- Data to use:

◇ ◇ ◇

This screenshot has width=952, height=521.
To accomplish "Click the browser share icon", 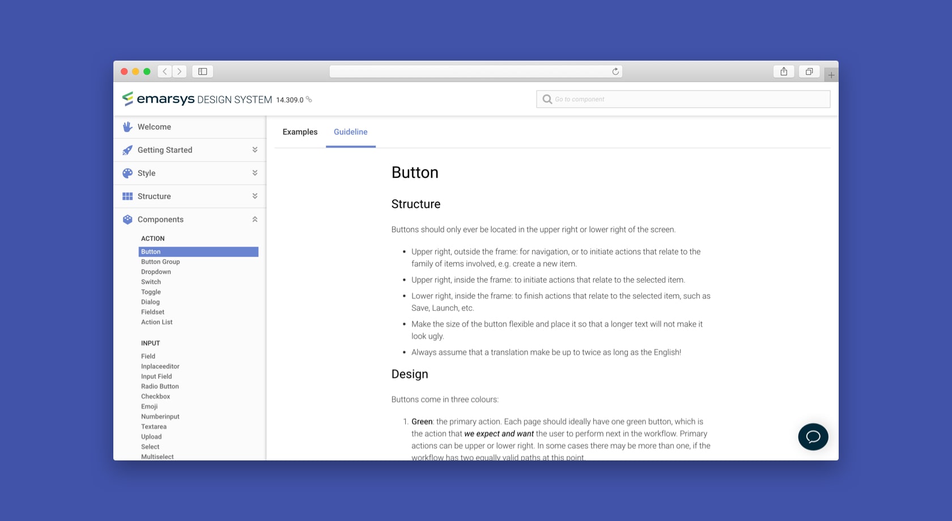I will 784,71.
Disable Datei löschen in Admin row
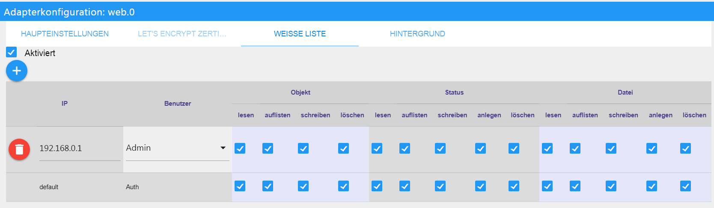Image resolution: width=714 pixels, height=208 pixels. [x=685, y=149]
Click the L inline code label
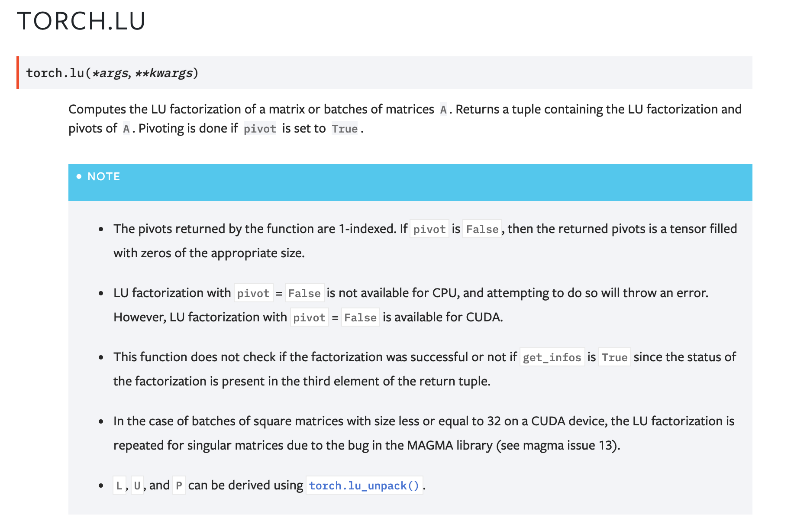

◇ ◇ ◇

- Work item: Please repeat, exactly as written, only the lines from the line with "Disable Datei löschen in Admin row" to the end of the data, leaving out every picture.

- Exercise solution:
Disable Datei löschen in Admin row
Image resolution: width=714 pixels, height=208 pixels. [x=685, y=149]
Click the L inline code label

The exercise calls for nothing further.